Each line of the material below must be transcribed exactly.

§ Excerpted data:
Content starts

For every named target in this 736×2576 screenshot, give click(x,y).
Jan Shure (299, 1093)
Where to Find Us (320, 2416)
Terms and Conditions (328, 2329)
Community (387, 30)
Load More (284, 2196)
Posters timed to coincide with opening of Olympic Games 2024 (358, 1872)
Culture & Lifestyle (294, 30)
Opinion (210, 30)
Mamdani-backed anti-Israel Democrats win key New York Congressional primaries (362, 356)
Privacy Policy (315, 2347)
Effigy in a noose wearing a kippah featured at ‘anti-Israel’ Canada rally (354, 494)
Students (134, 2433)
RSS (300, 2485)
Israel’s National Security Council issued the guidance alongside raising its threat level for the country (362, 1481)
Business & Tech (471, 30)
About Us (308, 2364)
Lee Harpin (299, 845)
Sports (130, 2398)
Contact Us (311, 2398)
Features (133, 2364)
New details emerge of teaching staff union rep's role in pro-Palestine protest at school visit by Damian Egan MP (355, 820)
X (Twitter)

Content ends

§ Result of the exercise:
For every named target in this 736×2576 screenshot, give click(x,y).
Jan Shure (299, 1093)
Where to Find Us (320, 2416)
Terms and Conditions (328, 2329)
Community (387, 30)
Load More (284, 2196)
Posters timed to coincide with opening of Olympic Games 2024 (358, 1872)
Culture & Lifestyle (294, 30)
Opinion (210, 30)
Mamdani-backed anti-Israel Democrats win key New York Congressional primaries (362, 356)
Privacy Policy (315, 2347)
Effigy in a noose wearing a kippah featured at ‘anti-Israel’ Canada rally (354, 494)
Students (134, 2433)
RSS (300, 2485)
Israel’s National Security Council issued the guidance alongside raising its threat level for the country (362, 1481)
Business & Tech (471, 30)
About Us (308, 2364)
Lee Harpin (299, 845)
Sports (130, 2398)
Contact Us (311, 2398)
Features (133, 2364)
New details emerge of teaching staff union rep's role in pro-Palestine protest at school visit by Damian Egan MP (355, 820)
X (Twitter)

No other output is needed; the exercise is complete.